» ACTIVITY: Leave the images out. Give every line below again, precisely.

» PROVIDED INFORMATION:
•••••

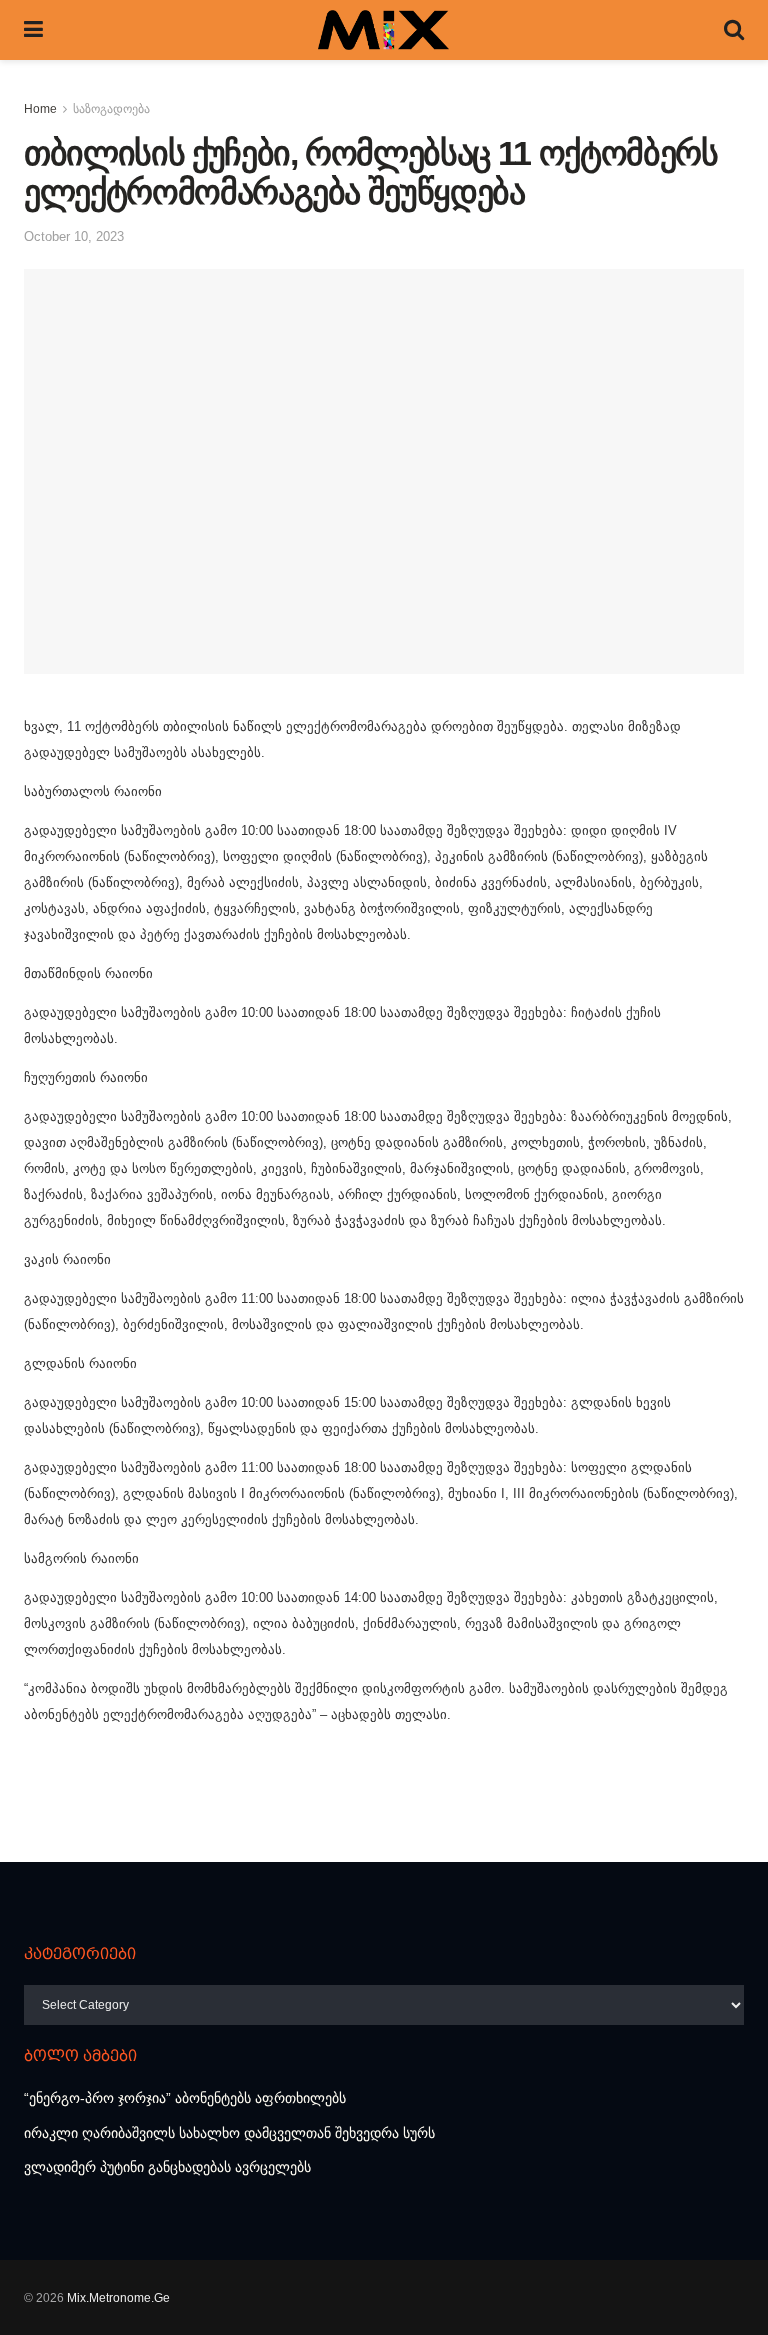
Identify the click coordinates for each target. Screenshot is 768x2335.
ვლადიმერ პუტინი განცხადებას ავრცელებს (167, 2167)
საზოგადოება (111, 109)
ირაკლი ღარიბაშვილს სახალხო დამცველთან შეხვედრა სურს (229, 2133)
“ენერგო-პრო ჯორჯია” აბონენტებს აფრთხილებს (185, 2098)
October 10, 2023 (74, 236)
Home (40, 109)
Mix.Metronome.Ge (118, 2298)
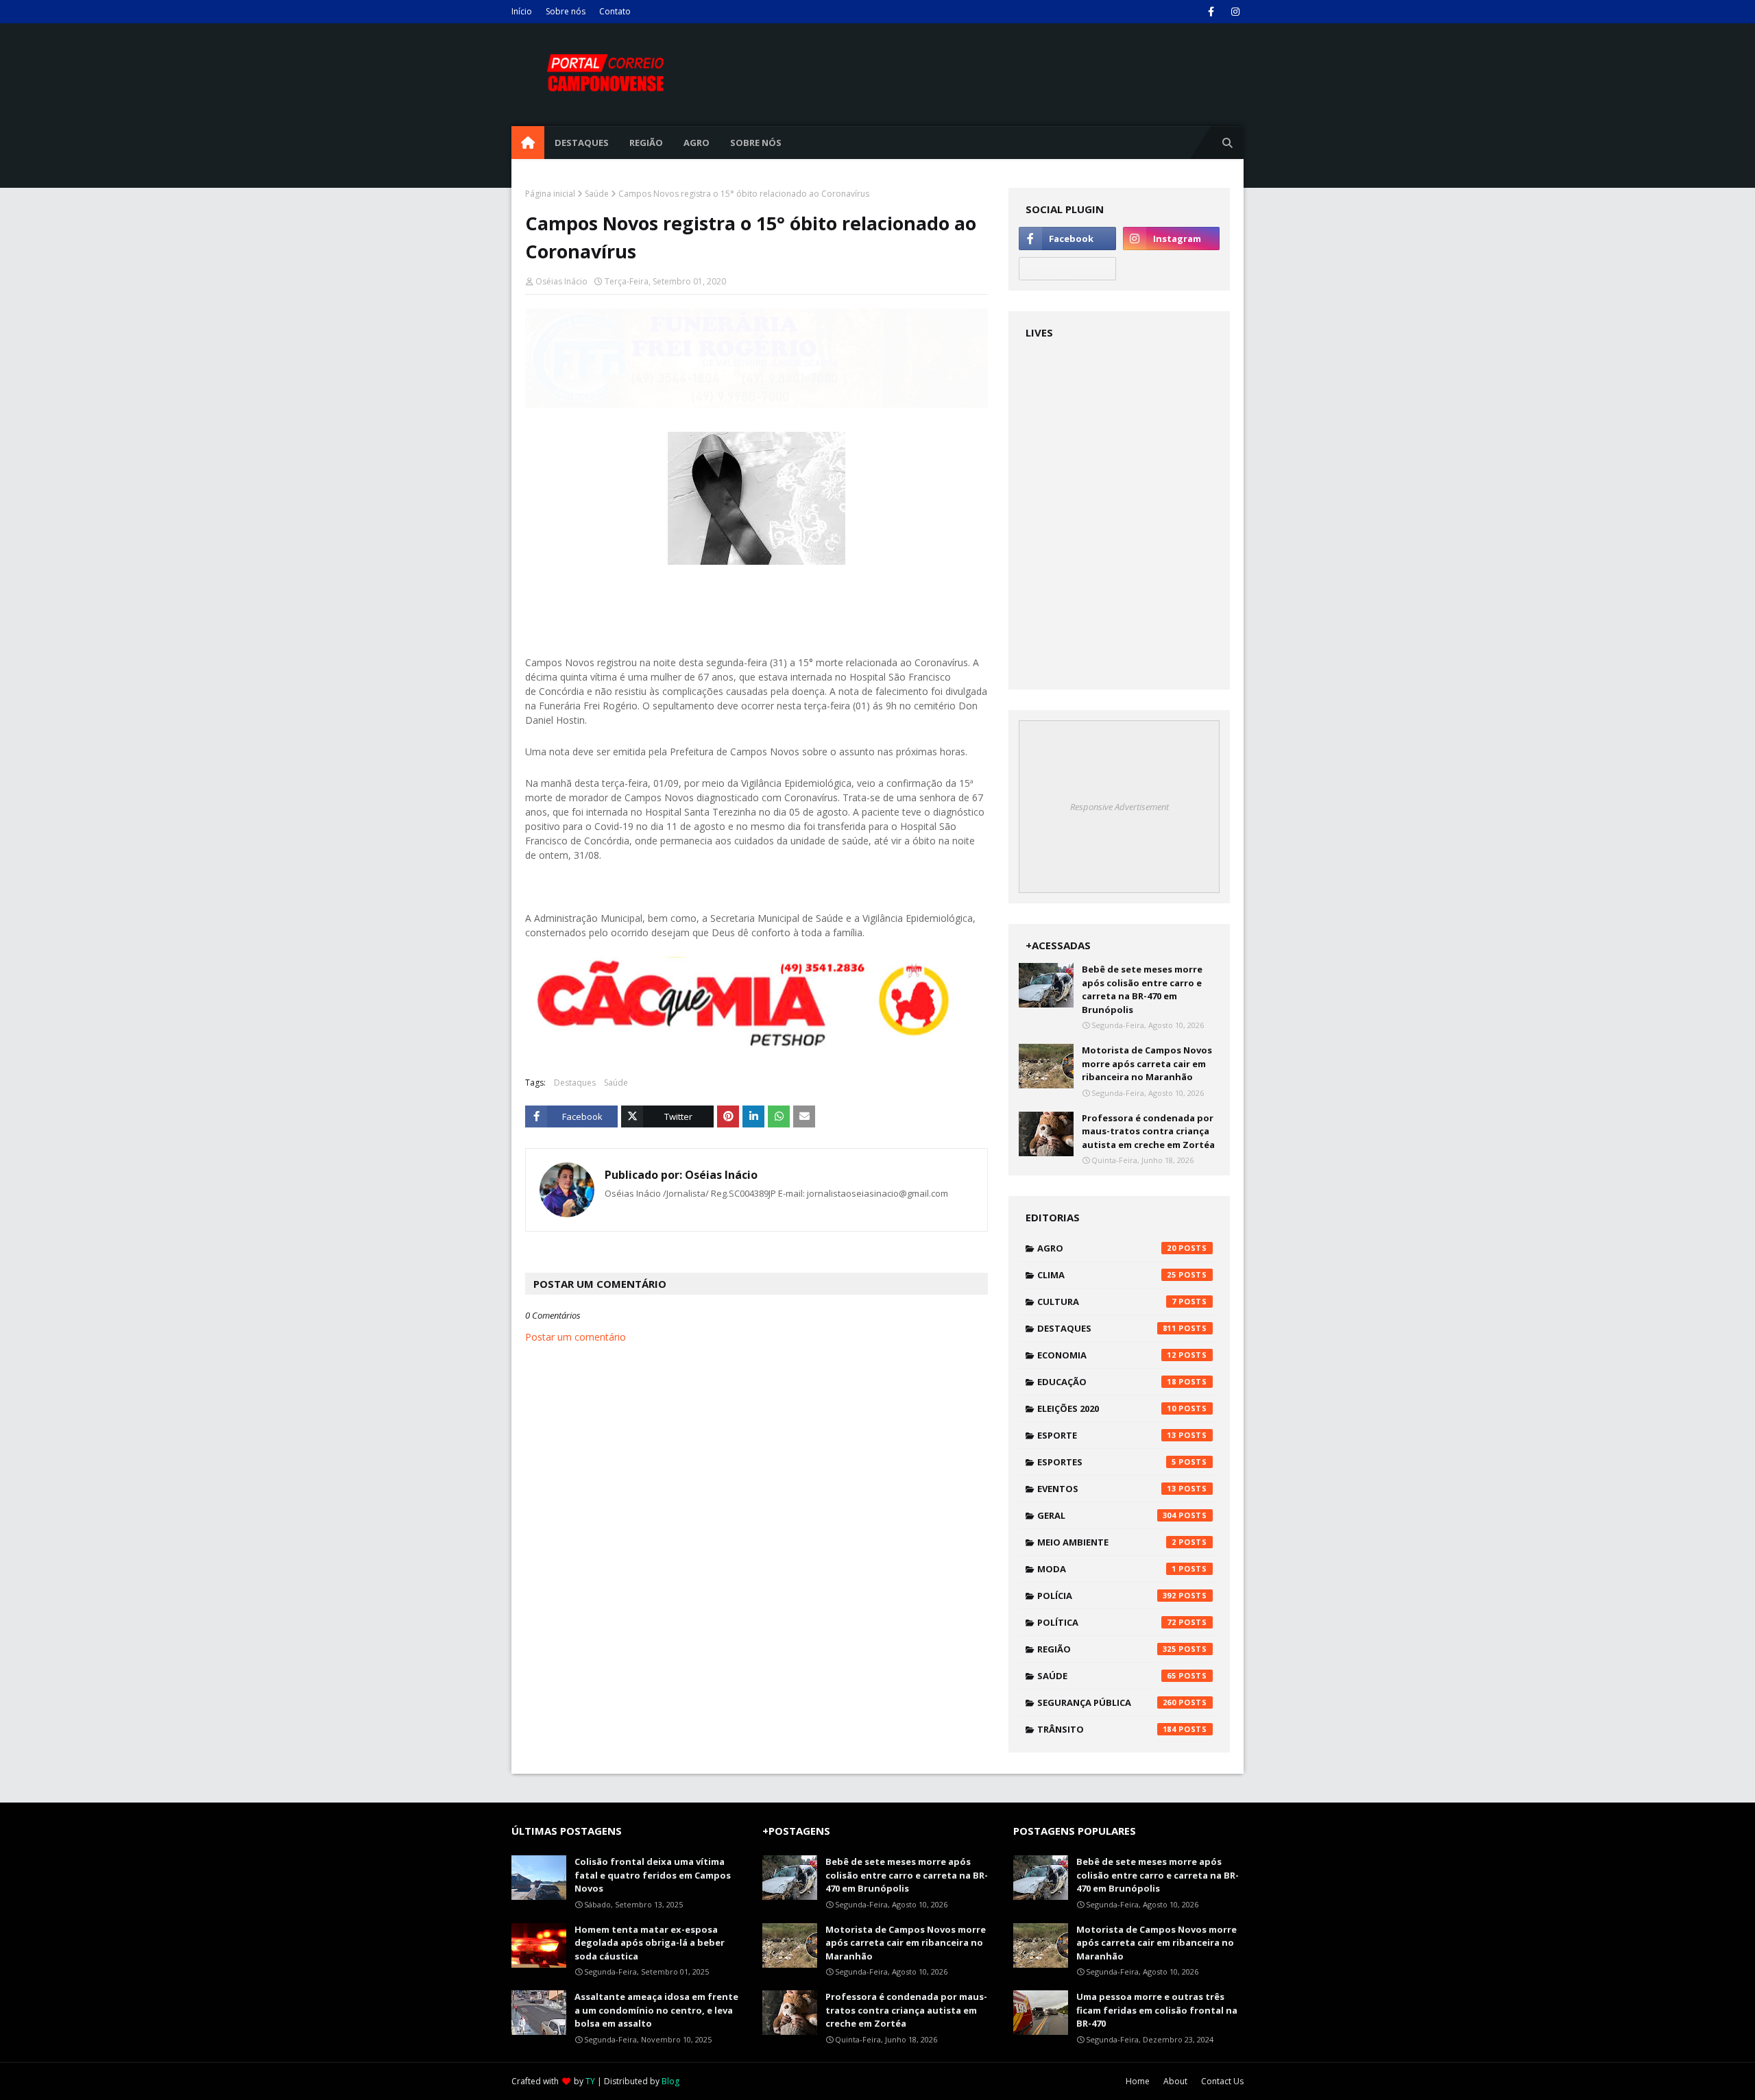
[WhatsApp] (1067, 268)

•••••

» SOLVED EXERCISE:
Identify the click coordinates for each target. Screenshot is 768x2335.
ვლადიმერ პუტინი განცხადებას ავრცელებს (167, 2167)
საზოგადოება (111, 109)
ირაკლი ღარიბაშვილს სახალხო დამცველთან შეხვედრა სურს (229, 2133)
“ენერგო-პრო ჯორჯია” აბონენტებს აფრთხილებს (185, 2098)
October 10, 2023 (74, 236)
Home (40, 109)
Mix.Metronome.Ge (118, 2298)
[WhatsApp] (1067, 268)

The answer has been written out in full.